Coffee is the primary source of income in Lucio Cabañas and the pro-Zapatista autonomous municipality—called 17th of November—in which it is located. “The coffee prices are already low,” says Cornelius, “and this year will be very tough if we can’t dry our harvest.” Tzeltal and Tojolobal campesinos in 17th of November are paid $1.25 per kilo (57 cents a pound) for their dried coffee beans by buyers from the nearby towns of Altamirano and Ocosingo. These prices, says Cornelius, are much better than last year, when disastrously low coffee prices compromised the villagers’ ability to acquire basic subsistence staples such as soap, salt and sugar.

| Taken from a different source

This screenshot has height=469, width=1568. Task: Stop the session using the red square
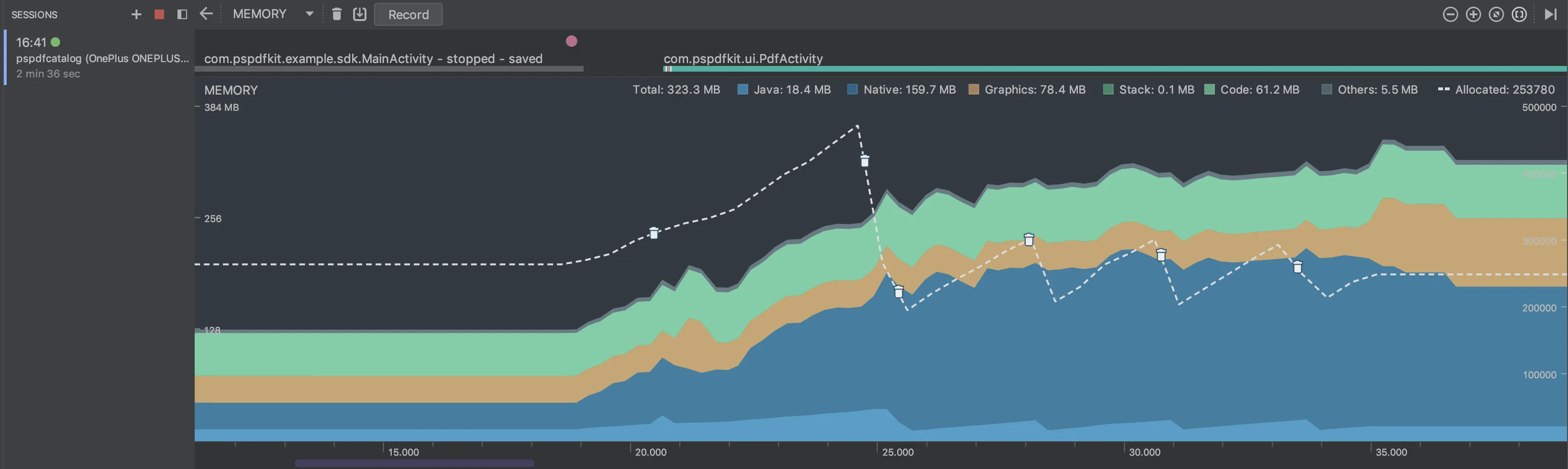159,13
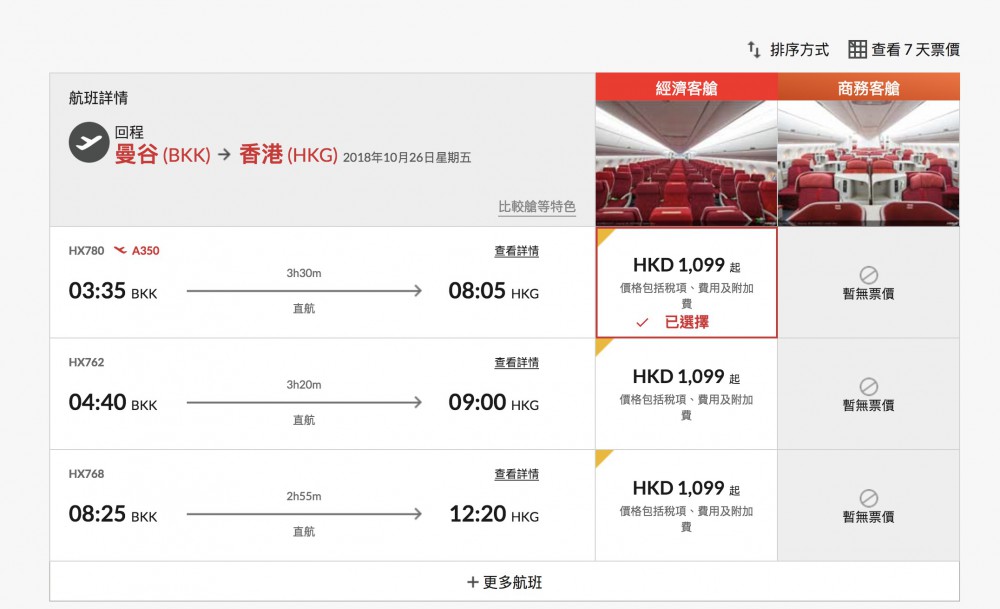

Nestled into the hillside south of the Sierra Corralchen, Lucio Cabañas is situated in a fertile valley deep in the canyons of the Lacandón forest. The land was once used for cattle ranching, coffee growing and hardwood logging under the ownership of a man named Pepe Castellanos, nephew of one of Chiapas’ more notorious ex-governors, Absolón Castellanos. This land was “recovered” after the Zapatista National Liberation Army (EZLN) uprising in January 1994, and was settled by 36 families from a Tzeltal village a few miles away.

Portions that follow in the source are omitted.